"And the other half to my sisters," continued Bemperlein, and rubbed his hands with delight.

"But what did you keep for yourself?"

"For myself?" said Bemperlein, quite astonished. "Did I not tell you I had full board? And now listen! I had been a year at Berkow, when one fine day the good lady sends for me, and after we have been talking about this and that, she says:--

"You have been here a year now, dear Bemperlein; now tell me candidly, how do you like it here?--That needs no answer, Madam, replied I.--Well, I am glad of that, said she, but have you no special desire?--Not that I know, said I.--But your salary is evidently too low, said she, with the kindest face in the world. I was so astonished at these words that I could find no answer.

"I must tell you frankly, she said, with angelic goodness, that I have looked at the time up to now only in the light of a trial, and that I regulated the salary accordingly. I never imagined that a man, to whom I can intrust my child's education with perfect confidence, could be paid with money at all; and if I now ask you to let me double the salary which you have heretofore received, I beg you to understand that I still remain your debtor.

"If I had been surprised before, I was much more so now, or rather, I was deeply moved--not so much by her generosity, as by the indescribable kindness with which the offer was made, so that the tears trickled down my cheeks.
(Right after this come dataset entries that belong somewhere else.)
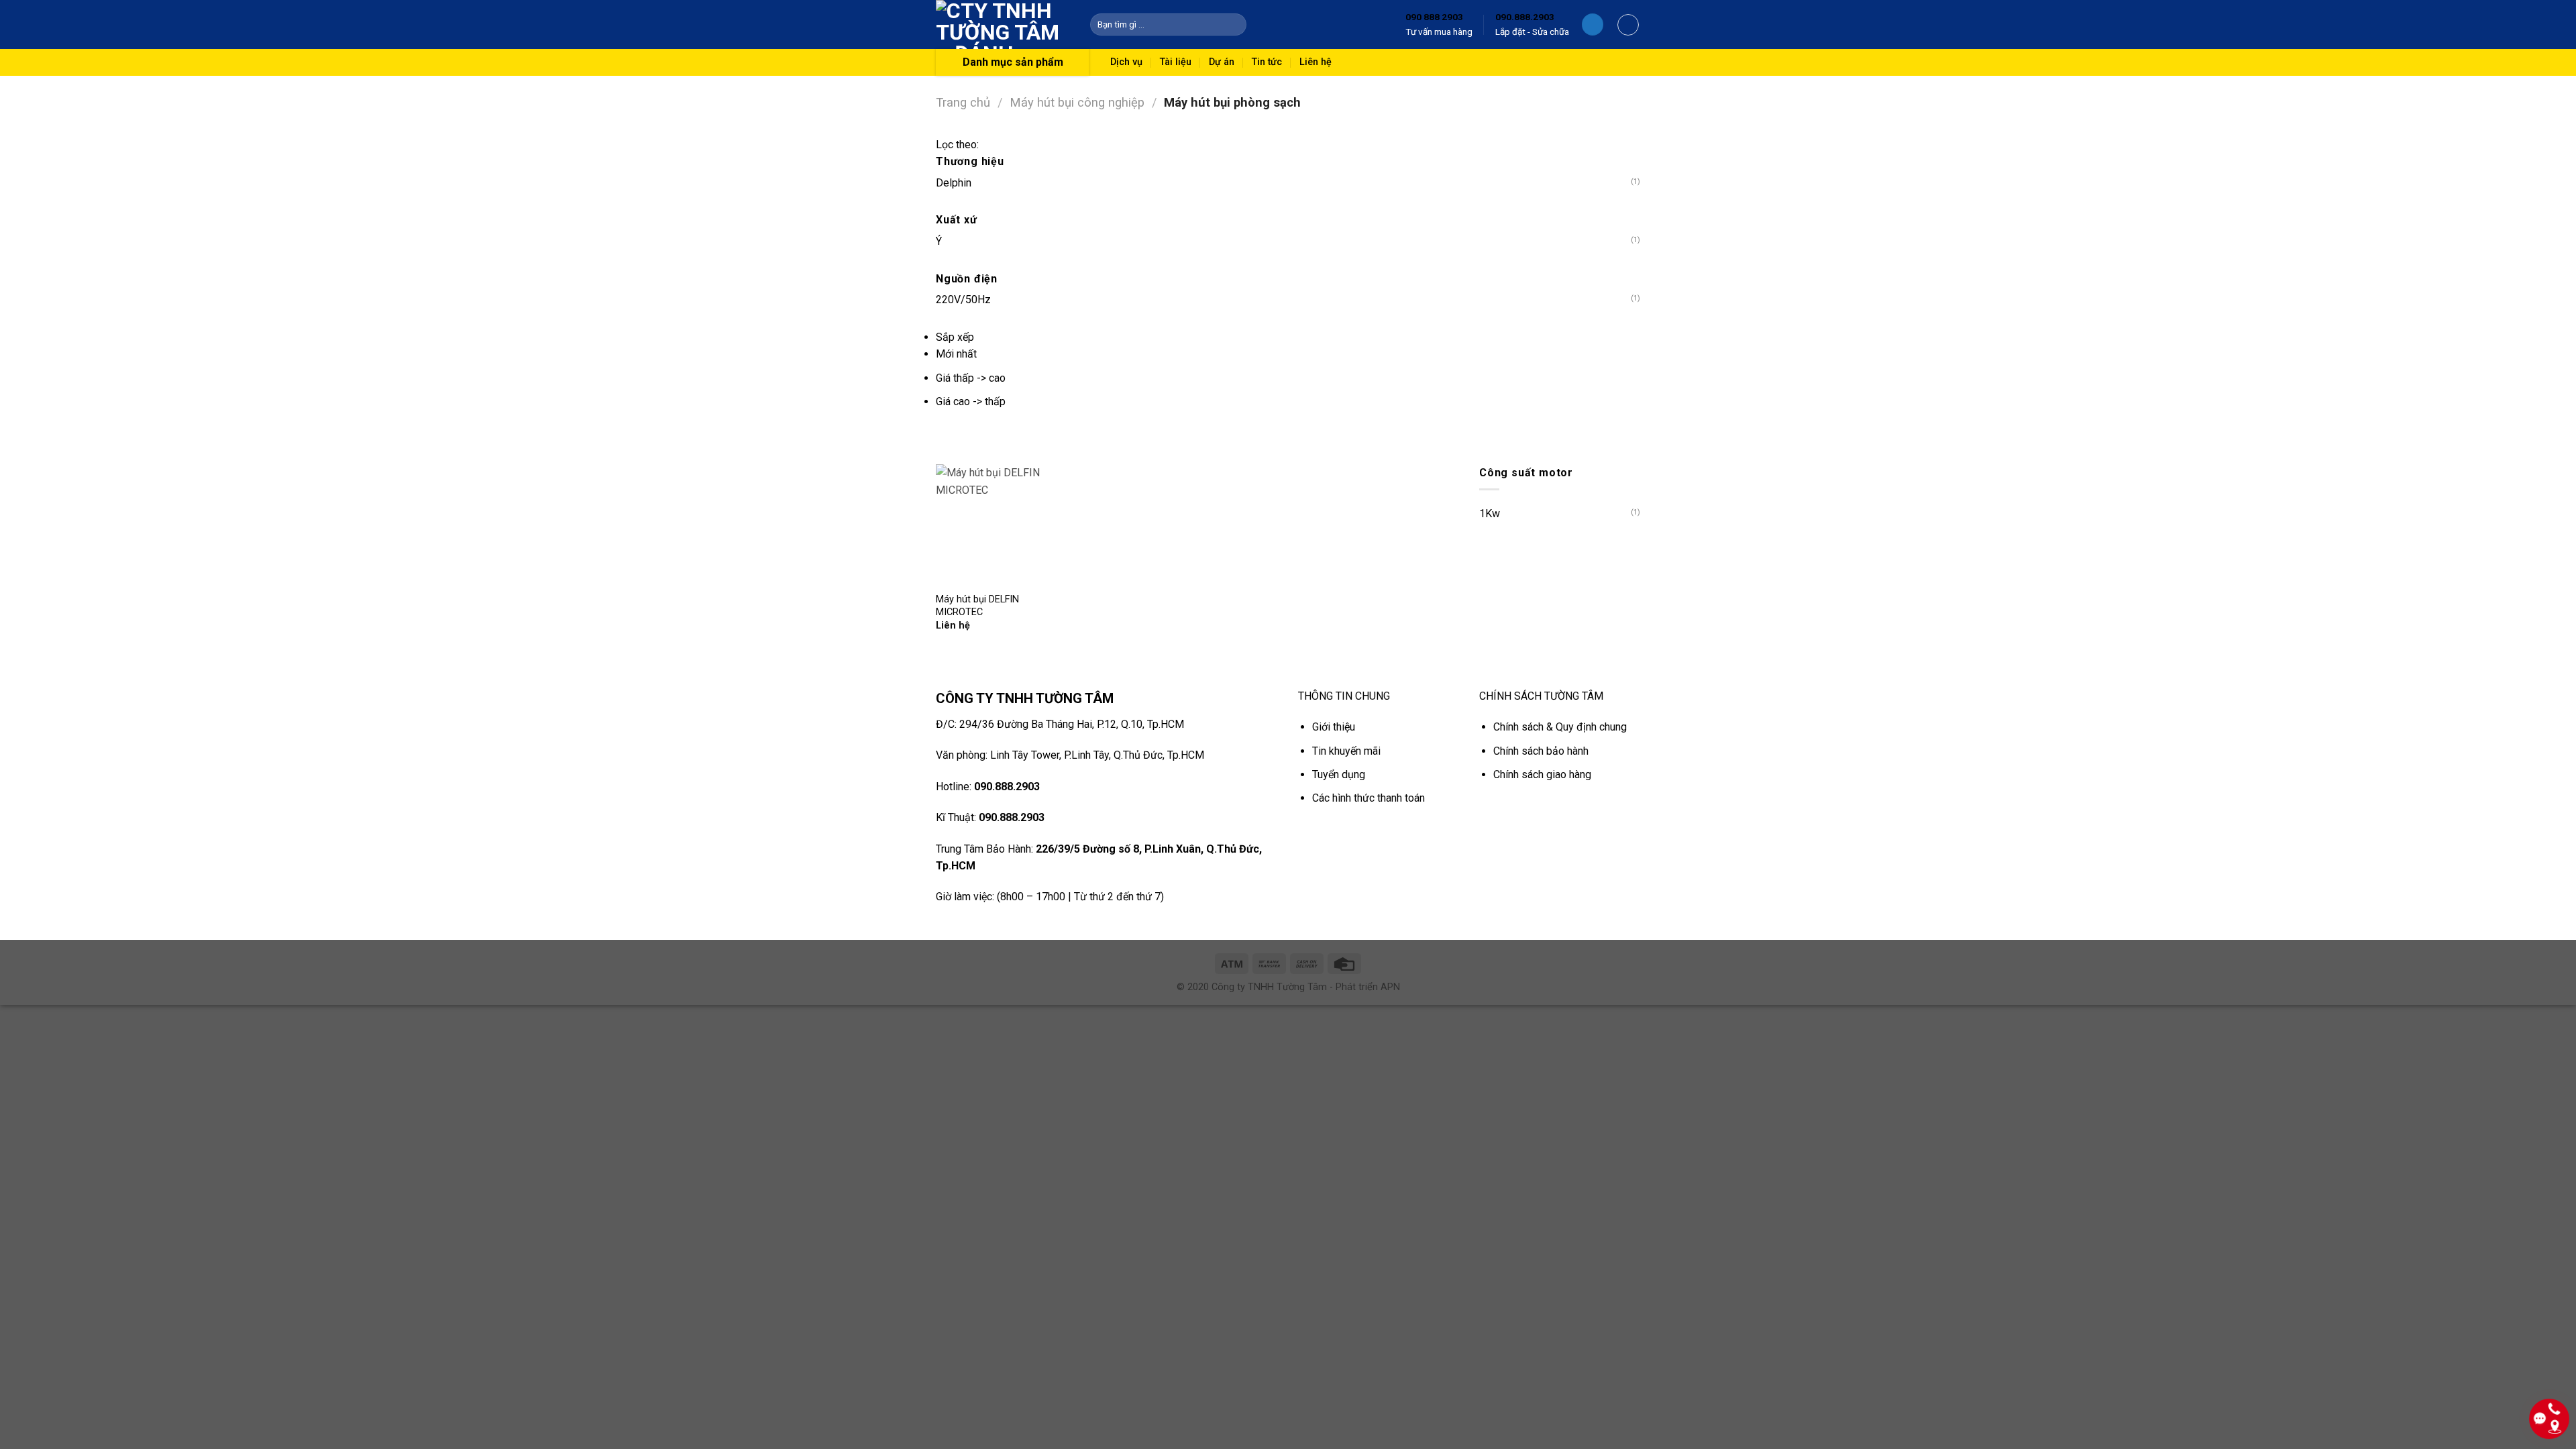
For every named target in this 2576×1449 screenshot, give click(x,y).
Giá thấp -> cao (971, 378)
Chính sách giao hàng (1542, 774)
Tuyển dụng (1338, 774)
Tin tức (1267, 62)
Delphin (953, 182)
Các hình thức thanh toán (1368, 798)
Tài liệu (1175, 62)
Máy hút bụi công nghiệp (1077, 102)
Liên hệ (1315, 62)
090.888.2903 (1524, 16)
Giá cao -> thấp (971, 401)
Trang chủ (963, 102)
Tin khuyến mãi (1346, 751)
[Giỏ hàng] (1628, 25)
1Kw (1489, 513)
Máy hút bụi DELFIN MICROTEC (977, 606)
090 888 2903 (1434, 16)
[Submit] (1234, 24)
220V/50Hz (963, 299)
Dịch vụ (1126, 62)
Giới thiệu (1333, 726)
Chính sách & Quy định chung (1560, 726)
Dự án (1221, 62)
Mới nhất (956, 353)
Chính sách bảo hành (1541, 751)
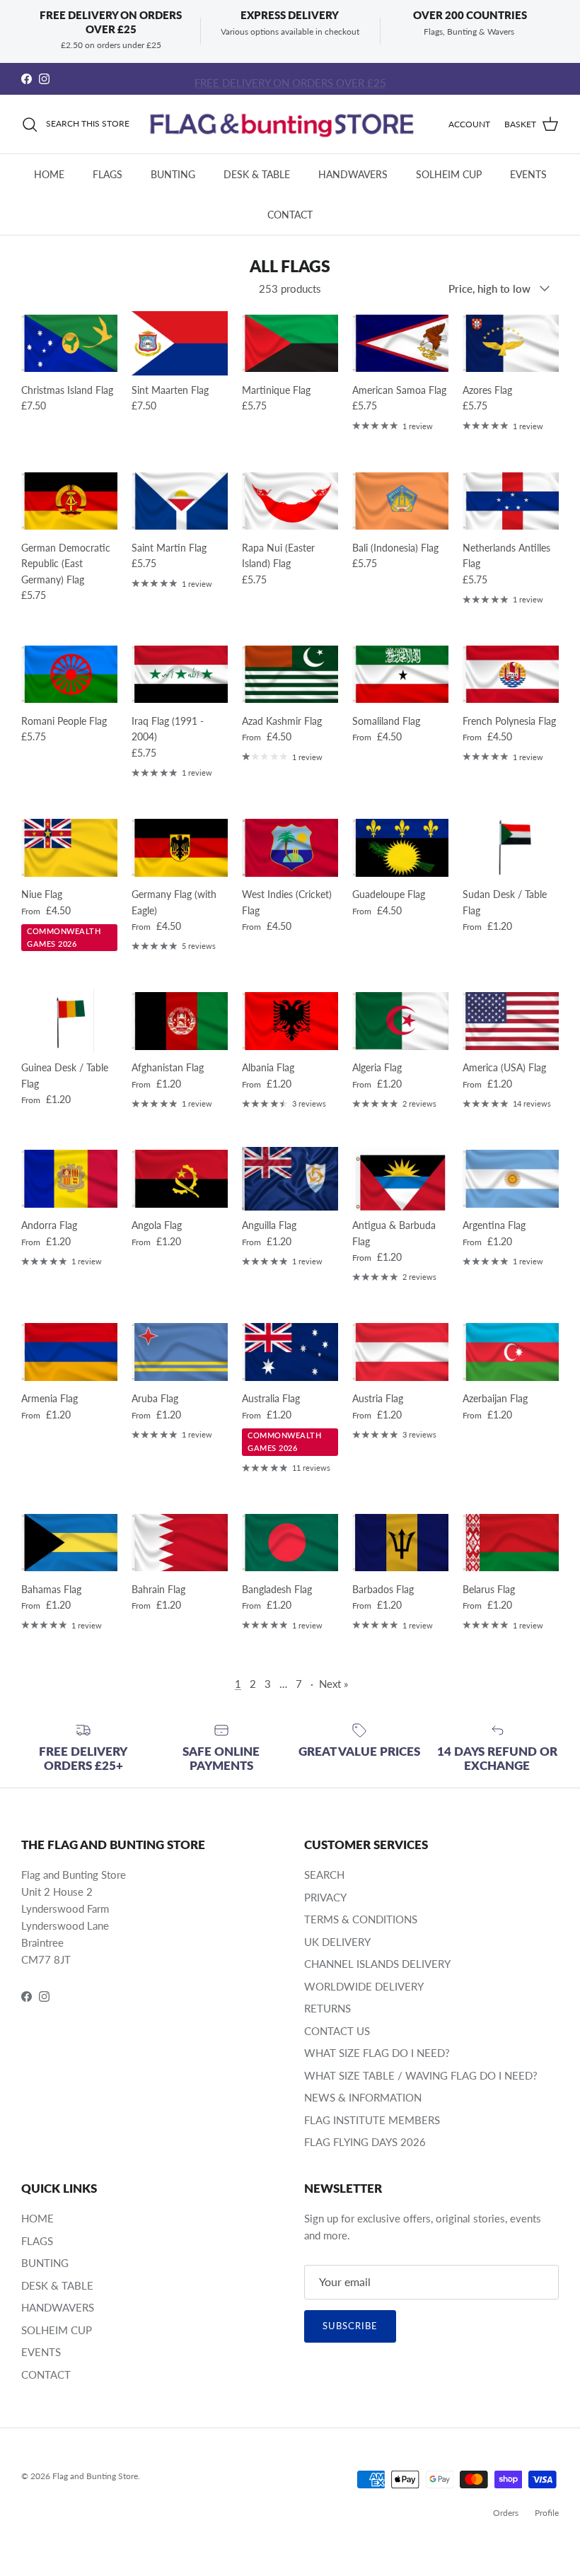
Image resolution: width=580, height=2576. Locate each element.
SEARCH (324, 1874)
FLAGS (107, 174)
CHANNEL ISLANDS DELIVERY (377, 1963)
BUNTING (173, 174)
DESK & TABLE (257, 174)
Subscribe (350, 2325)
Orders (505, 2512)
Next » (333, 1683)
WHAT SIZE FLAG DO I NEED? (377, 2052)
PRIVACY (325, 1897)
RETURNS (327, 2008)
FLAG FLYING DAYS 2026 (365, 2141)
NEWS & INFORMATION (363, 2097)
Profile (547, 2512)
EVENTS (528, 174)
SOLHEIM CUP (449, 174)
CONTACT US (337, 2030)
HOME (49, 174)
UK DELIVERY (337, 1941)
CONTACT (290, 215)
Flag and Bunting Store (95, 2476)
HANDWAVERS (353, 174)
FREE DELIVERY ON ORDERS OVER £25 (290, 78)
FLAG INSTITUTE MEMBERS (372, 2120)
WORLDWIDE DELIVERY (364, 1986)
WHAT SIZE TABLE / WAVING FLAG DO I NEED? (421, 2075)
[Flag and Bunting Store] (289, 124)
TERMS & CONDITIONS (360, 1919)
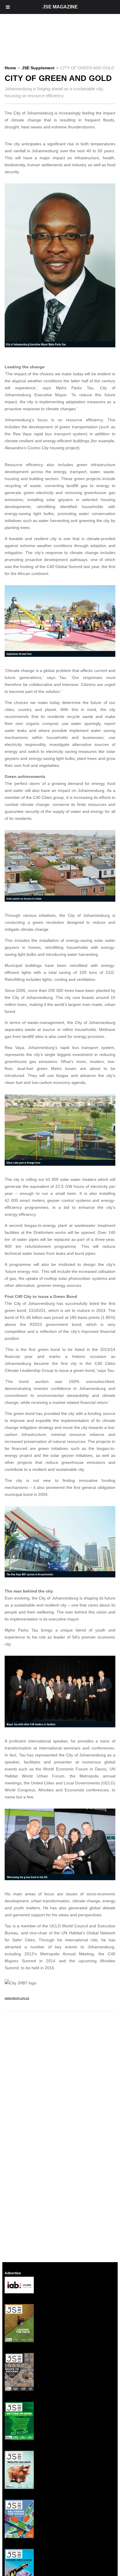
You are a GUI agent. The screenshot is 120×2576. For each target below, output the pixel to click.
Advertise (13, 2273)
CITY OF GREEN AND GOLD (58, 78)
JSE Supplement (38, 68)
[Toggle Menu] (8, 7)
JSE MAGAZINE (60, 6)
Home (10, 68)
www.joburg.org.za (17, 1998)
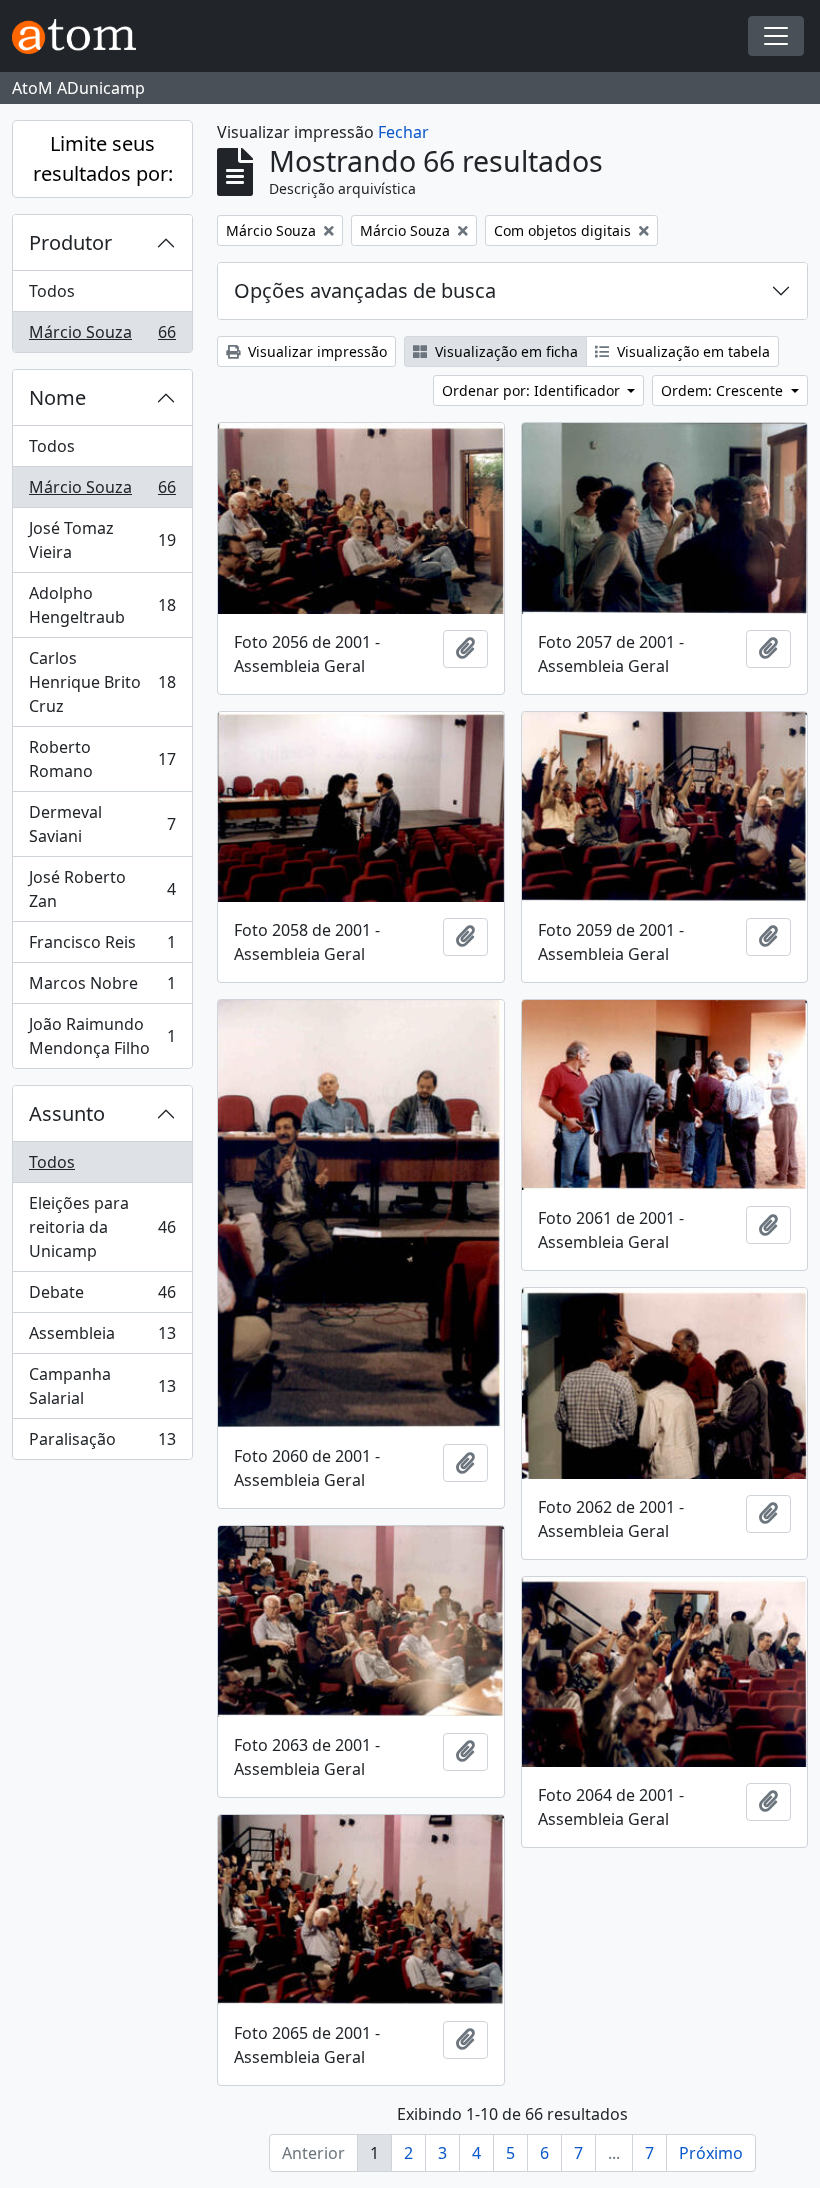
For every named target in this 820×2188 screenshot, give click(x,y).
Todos (52, 291)
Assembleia (102, 1338)
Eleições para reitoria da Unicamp (102, 1227)
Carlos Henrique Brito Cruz (102, 682)
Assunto (67, 1113)
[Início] (82, 36)
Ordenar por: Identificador (533, 390)
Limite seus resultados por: (103, 158)
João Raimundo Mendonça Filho (102, 1036)
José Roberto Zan (102, 889)
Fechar (403, 132)
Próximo (711, 2153)
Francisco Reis (102, 947)
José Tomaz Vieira (102, 540)
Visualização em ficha (504, 351)
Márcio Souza (102, 336)
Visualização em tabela (691, 351)
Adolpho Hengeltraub (102, 605)
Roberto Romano (102, 759)
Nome (57, 397)
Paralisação (102, 1443)
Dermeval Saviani (102, 824)
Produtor (70, 242)
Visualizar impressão (315, 351)
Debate (102, 1297)
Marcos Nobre (102, 988)
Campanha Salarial (102, 1386)
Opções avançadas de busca (365, 290)
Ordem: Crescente (724, 390)
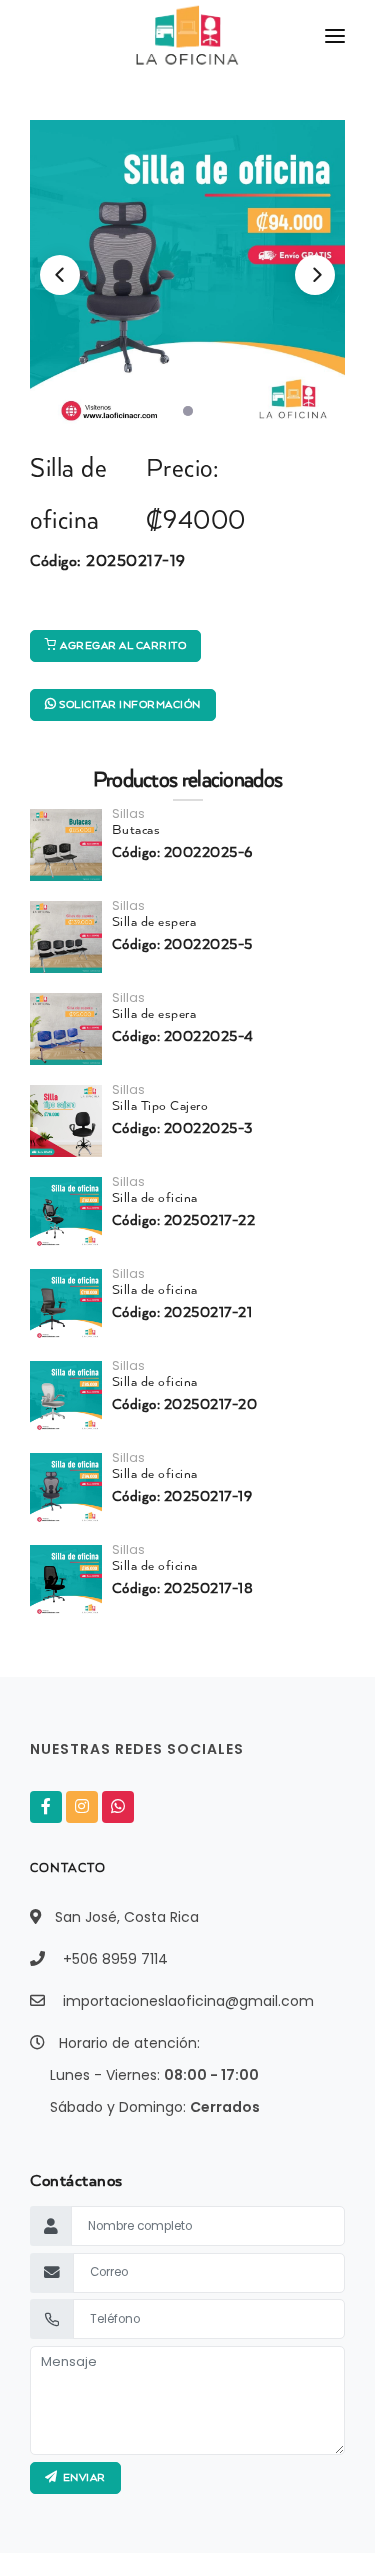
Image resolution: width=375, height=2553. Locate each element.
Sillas (128, 813)
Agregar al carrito (122, 646)
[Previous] (60, 275)
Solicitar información (129, 705)
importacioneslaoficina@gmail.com (188, 2001)
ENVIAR (82, 2478)
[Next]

I stammered something about not being able to accept so much and such like, but then she became quite angry, so that I quickly recovered myself, and told her I would accept her present, not for myself, because that would be unwarrantable, but for those whom I had to support, because they could not support themselves.--Do with it what you like, she said, in going out, but remember that you owe something also to yourself. There the matter ended, but not so Frau von Berkow's goodness, which has no end. But I was going to tell you something very different; I mean, how I came to discover the error which had crept into the account of my life, and what that error is."

CHAPTER XVIII.

At this moment a horseman passed them at full gallop, who had turned a few moments before from a byway into the high-road. A large Newfoundland dog, whom Oswald at first took for Melitta's dog, galloped in long strides by the side of the horse, a superb jet-black thorough-bred, whose chest was covered with white foam. The horseman, as far as they could judge in passing, was a man of perhaps thirty, tall and thin, and, contrary to the custom of the country gentlemen of that region, in long trousers instead of top-boots; his seat on horseback was utterly unlike that of a country gentleman. But this was perhaps more the effect of negligence and the habit of carelessness than real awkwardness, for when he found himself suddenly close before the two wanderers, whom he had not noticed before in his thoughts or his reveries, he threw his horse with such force and skill on his haunches, that he proved his horsemanship beyond all doubt. "Excusez, Messieurs," he said, touching his hat and riding off again.

"Do you know that gentleman?" said Oswald, pausing and looking after the man, whose features seemed to him familiar and yet strange.

"Tiens!" said Mr. Bemperlein, also stopping; "that must have been Baron Oldenburg. Yes, it was the baron!" he cried, as he saw the gentleman stop when he reached the two boys, with whom he shook hands. "I should not have recognized him with his black beard and his sunburnt face. He looks like a veritable Cabyle. When can he have come back?"